An Indian tribe formerly occupying the territory extending from Narragansett Bay and the Pawtucket River, R.I., to the Atlantic Ocean, including Nantucket Island and Martha's Vineyard, Mass. The name means "eastern people."

 

I

 

(ScFr: dp. 4,215; l. 355'; b. 45'2"; dr. 19'; s. 18 k.; a. 10 8" sb., 2 100-pdrs., 2 24-pdr. how., 2 12-pdr. how., 1 60-pdr. r. pivt.; cl. Wampanoag)

 

Wampanoag—a screw frigate—was laid down on 3 August 1863 by the New York Navy Yard, N.Y.; launched on 15 December 1864; sponsored by Miss Case, daughter of Capt. Augustus Ludlow Case, second-in-command of the navy yard; and commissioned on 17 September 1867, Capt.
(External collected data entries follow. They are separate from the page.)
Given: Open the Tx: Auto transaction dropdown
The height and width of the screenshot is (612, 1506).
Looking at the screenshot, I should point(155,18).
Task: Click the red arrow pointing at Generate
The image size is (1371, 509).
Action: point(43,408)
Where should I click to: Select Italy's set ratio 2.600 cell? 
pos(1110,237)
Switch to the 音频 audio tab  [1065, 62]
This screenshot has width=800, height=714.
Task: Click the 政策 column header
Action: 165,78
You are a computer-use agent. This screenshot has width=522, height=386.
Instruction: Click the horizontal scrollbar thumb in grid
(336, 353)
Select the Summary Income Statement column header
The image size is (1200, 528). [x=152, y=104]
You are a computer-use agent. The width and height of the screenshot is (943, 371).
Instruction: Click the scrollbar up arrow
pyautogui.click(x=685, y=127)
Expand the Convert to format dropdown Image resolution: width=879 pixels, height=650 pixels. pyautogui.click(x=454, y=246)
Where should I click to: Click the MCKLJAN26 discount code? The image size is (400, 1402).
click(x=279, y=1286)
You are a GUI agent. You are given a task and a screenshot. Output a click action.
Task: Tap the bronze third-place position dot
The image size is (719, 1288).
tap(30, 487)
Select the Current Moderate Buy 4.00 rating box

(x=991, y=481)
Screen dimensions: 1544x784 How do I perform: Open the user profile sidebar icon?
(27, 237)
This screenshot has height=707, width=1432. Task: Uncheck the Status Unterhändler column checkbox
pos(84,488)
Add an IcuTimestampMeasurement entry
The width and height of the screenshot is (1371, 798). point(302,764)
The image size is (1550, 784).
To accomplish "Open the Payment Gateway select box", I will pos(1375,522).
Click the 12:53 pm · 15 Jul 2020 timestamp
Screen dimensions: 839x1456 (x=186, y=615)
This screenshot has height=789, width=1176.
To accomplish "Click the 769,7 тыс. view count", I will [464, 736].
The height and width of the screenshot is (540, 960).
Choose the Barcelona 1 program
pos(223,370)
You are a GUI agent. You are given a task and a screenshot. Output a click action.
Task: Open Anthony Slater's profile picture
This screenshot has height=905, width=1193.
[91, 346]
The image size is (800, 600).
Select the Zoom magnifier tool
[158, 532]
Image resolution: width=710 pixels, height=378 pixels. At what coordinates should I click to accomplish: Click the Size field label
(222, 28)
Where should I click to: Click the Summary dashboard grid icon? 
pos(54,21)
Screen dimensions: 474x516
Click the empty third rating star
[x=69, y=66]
J. W. A. Nicholson in command.

 

Commerce raiding by CSS Alabama and CSS Florida, both built in English yards, reached a point in 1863 where continued peaceful relations between the United States and Great Britain were seriously jeopardized. As a result, Congress responded by authorizing construction of a new class of screw frigates as part of the naval procurement bill of that year. These vessels, designed to be the fastest in the world, were intended for use in hit-and-run operations against British ports and commerce in the event of war. Wampanoag was the lead ship of this class.

 

Wampanoag contained numerous design features unprecedented in American naval construction. Her hull —designed by clipper ship architect B. F. Delano— was unusually long and tapered relative to the vessel's beam. Her machinery, developed by controversial Naval Engineer B. P. Isherwood, was unique for its geared steam engine in which slow-moving machinery coupled to fast-moving propulsion gear. Tremendous debate caused by this design delayed construction, preventing Wampanoag from being completed in time to serve in the Civil War.

 

The screw frigate finally left New York for sea trials on 7 February 1868. On 11 February, she commenced speed tests, running flat-out in rough weather from Barnegat Light, N.J., to Tybee Island, Ga. She covered the distance of 728 statute miles in 38 hours for an average sustained speed of 16.6 knots, at one point making 17.75 knots. Another naval vessel, American cruiser Charleston, did not equal this record for 21 years.

 

From 22 February 1868 to 8 April, Wampanoag was deployed as flagship of the North Atlantic Fleet. On 5 May 1868, she decommissioned at the New York Navy Yard. Wampanoag was renamed Florida on 15 May 1869.

 

The controversy generated by the frigate's unconventional design reached a peak in 1869 when a naval commission examined and condemned the vessel. Rear Admiral R. M. Goldsborough, Commodore Charles S. Boggs, and Engineers E. D. Robie, John W. Moore, and Isaac Newton judged the ship unacceptable for active duty in the Navy. They complained of her unusually large machinery spaces, heavy coal consumption, and found particular fault with her narrow breadth relative to her length. The commission said this caused inordinate rolling and straining of the vessel. As a result, Florida remained in ordinary at New York for five years before departing on 5 March 1874, bound for New London, Conn., to become a receiving and store ship at the naval station there.

 

Florida remained at New London, rotting, until February 1885. She was sold, at New York, on 27 February 1885 to Edwin LeBars.

 

 

This drawing of the controversial steamer Wampanoag illustrates what was, for her time, the extraordinary amount of hull space devoted to machinery in this high-performance ship. Eight coal-burning fire-tube boilers, four of them with superheaters, are arranged in two boiler rooms; between them are two compound reciprocating engines which turn Wampanoag's four-bladed 19-foot propeller. (Drawing from Frank M. Bennett, The Steam Navy of the United States (Pittsburgh, Pa., 1895))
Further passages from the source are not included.